● **Task to complete**: Reproduce word for word the line holding "Screen dimensions: 953x695" and all lines after it in the data, through the end, leaving out pictures.

● **Saved entries**:
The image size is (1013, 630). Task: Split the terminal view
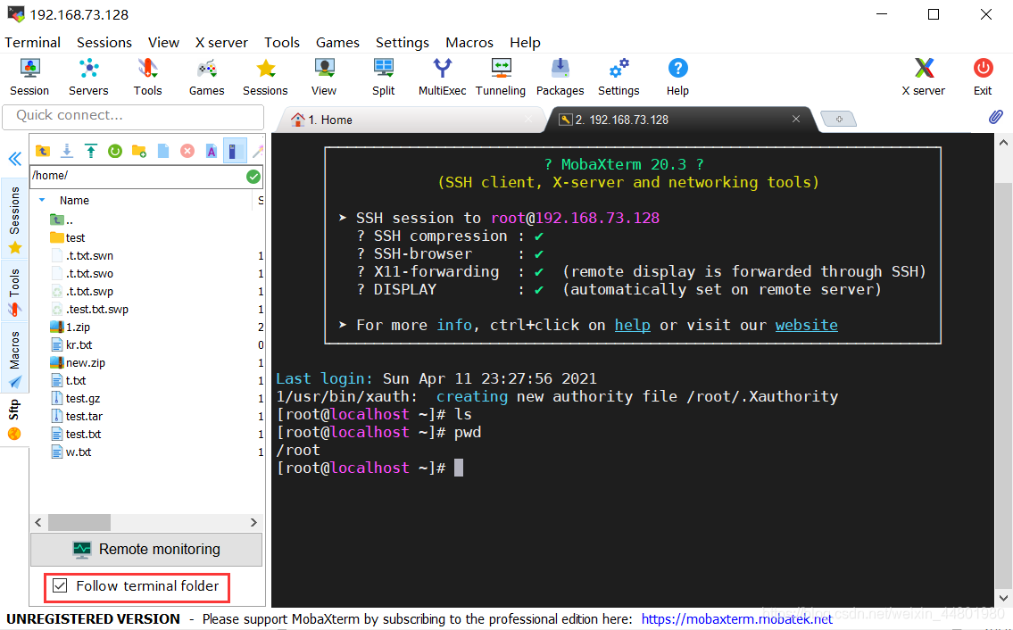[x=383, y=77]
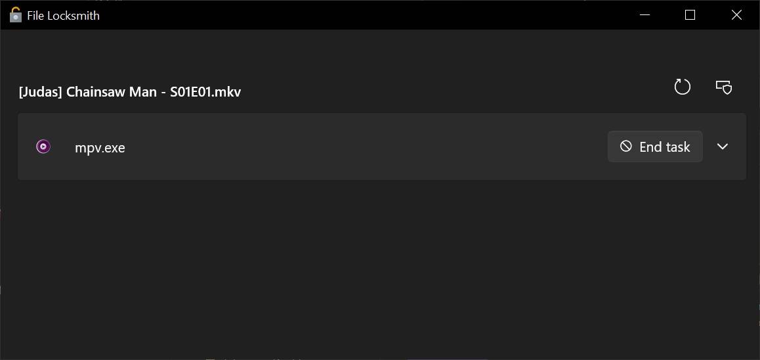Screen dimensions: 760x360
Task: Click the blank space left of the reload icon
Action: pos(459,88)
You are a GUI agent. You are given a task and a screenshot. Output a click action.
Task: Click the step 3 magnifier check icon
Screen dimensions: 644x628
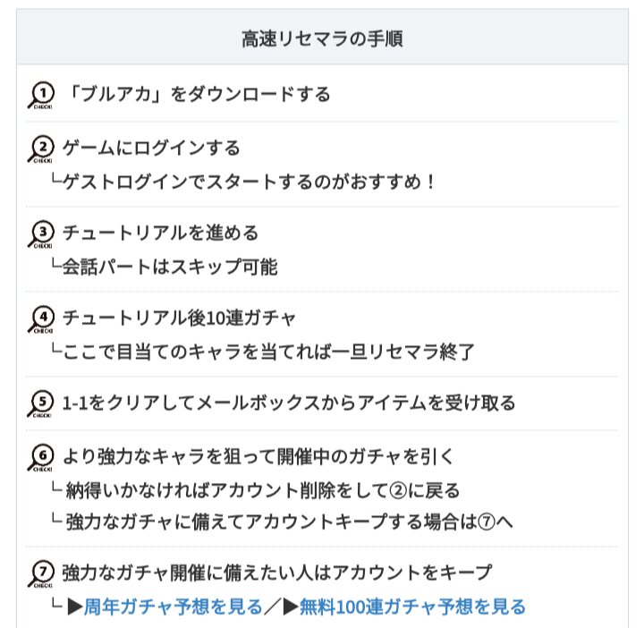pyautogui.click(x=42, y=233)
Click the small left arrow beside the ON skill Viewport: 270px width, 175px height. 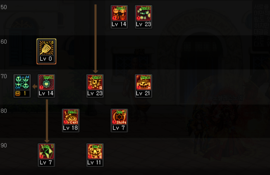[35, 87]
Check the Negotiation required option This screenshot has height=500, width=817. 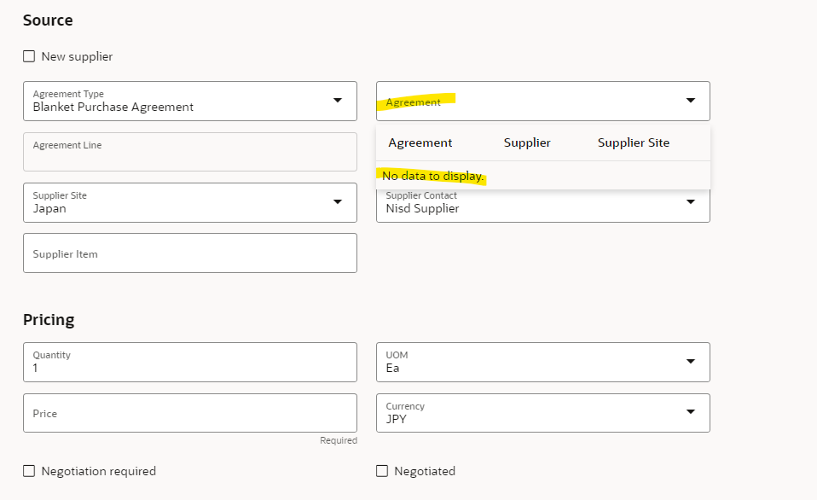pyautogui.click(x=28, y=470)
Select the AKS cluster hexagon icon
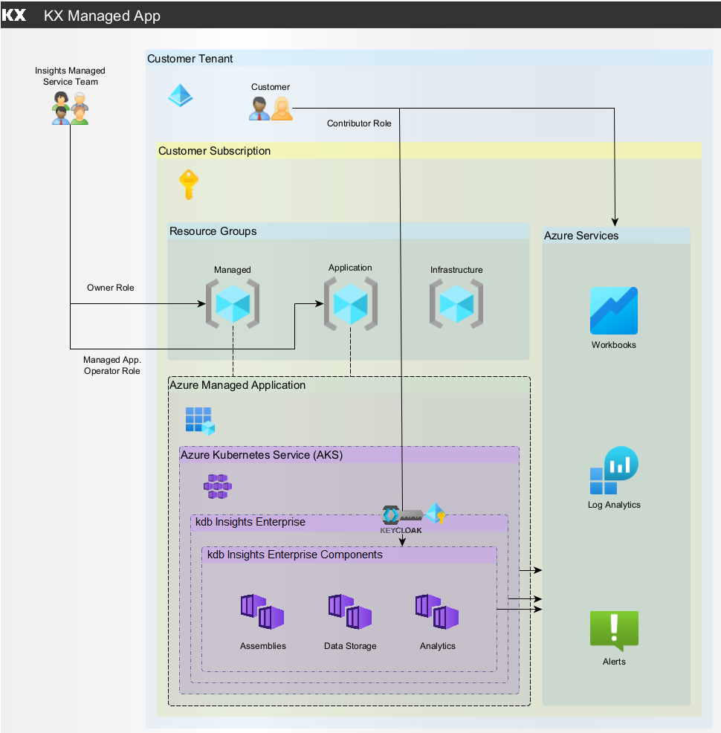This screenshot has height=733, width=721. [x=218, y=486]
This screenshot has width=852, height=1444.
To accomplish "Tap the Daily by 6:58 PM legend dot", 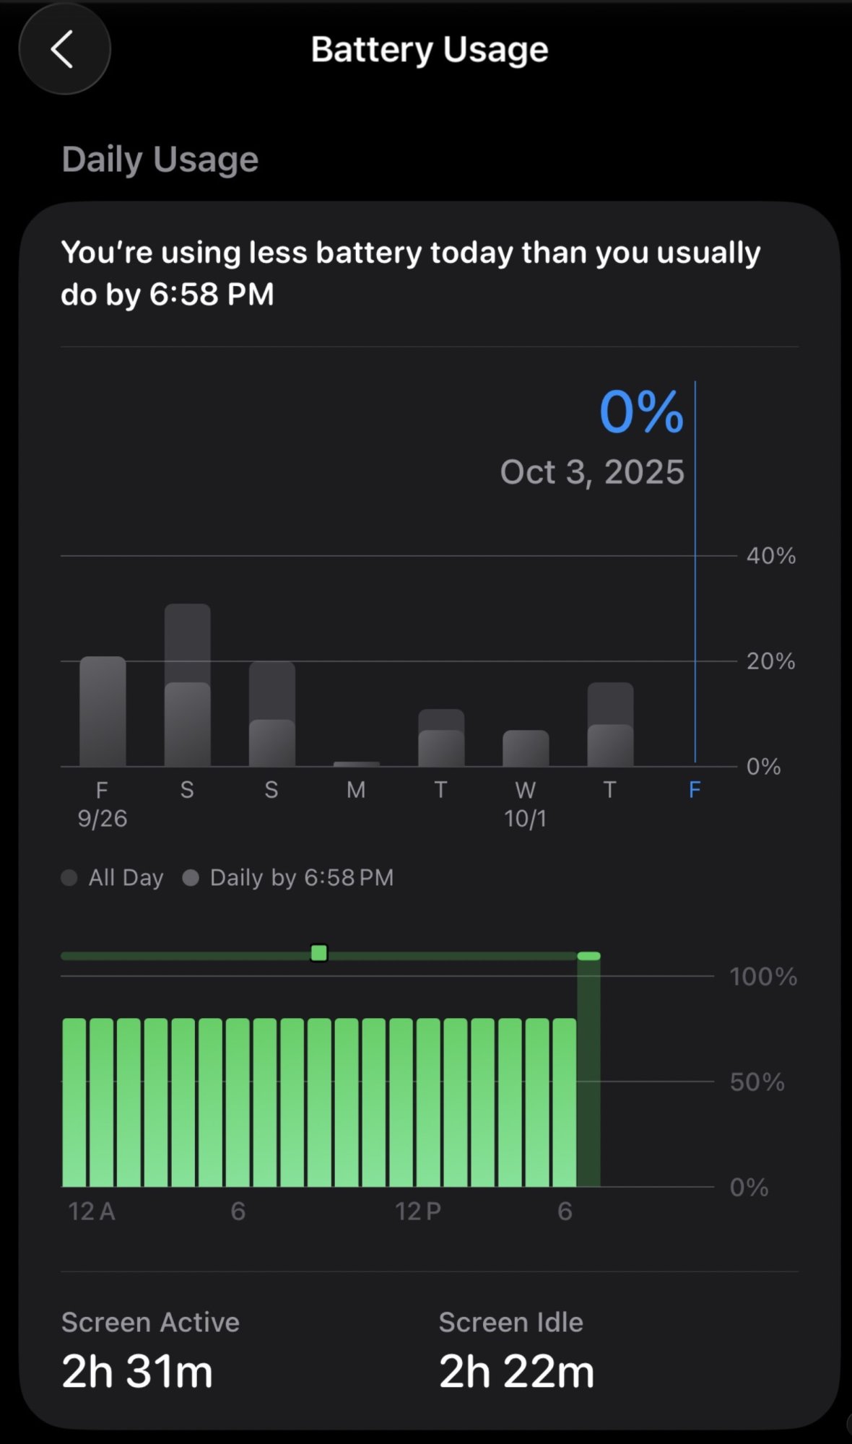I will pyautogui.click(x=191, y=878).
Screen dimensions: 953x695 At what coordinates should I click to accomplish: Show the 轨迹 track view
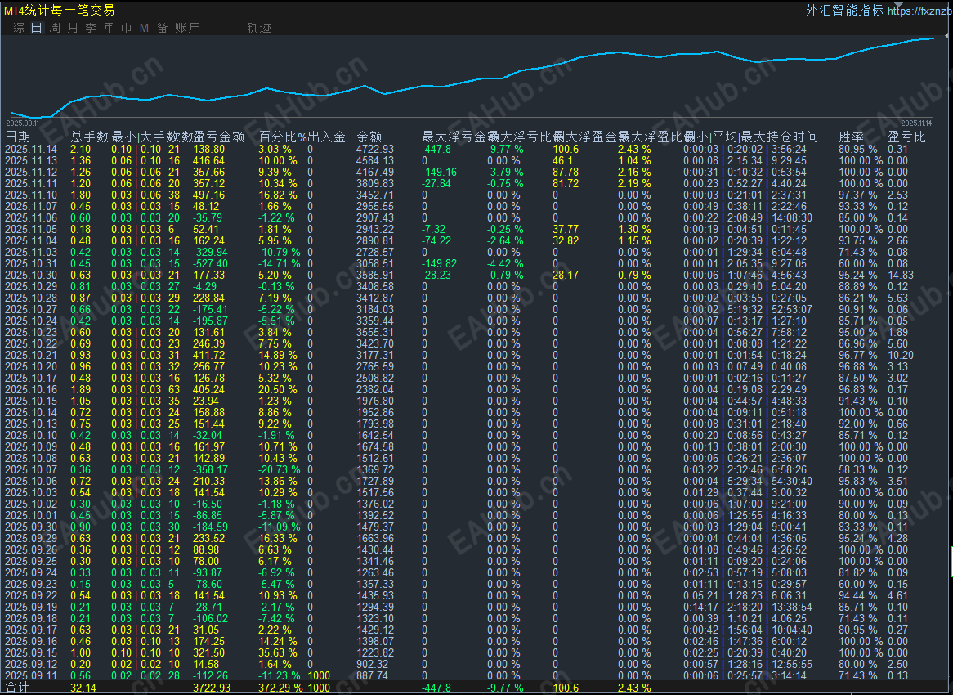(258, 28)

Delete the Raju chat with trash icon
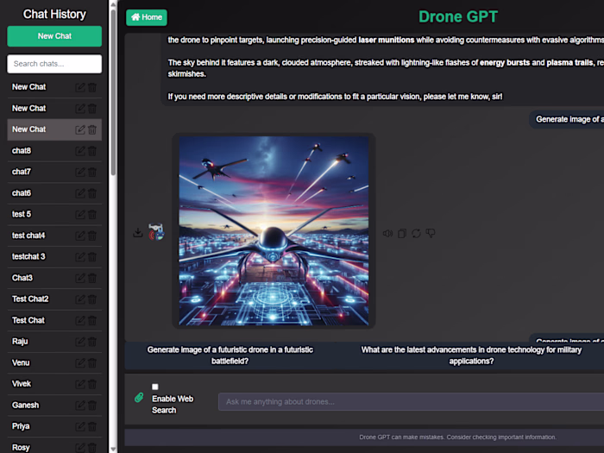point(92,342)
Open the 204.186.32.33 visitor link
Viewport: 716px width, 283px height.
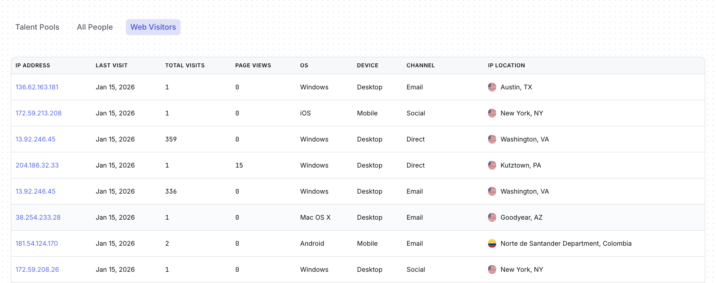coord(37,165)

● **Answer box**:
Screen dimensions: 953x695 At what coordinates should I click to accomplish: Show the 轨迹 track view
(258, 28)

Delete the Raju chat with trash icon
point(92,342)
Open the 204.186.32.33 visitor link
Viewport: 716px width, 283px height.
coord(37,165)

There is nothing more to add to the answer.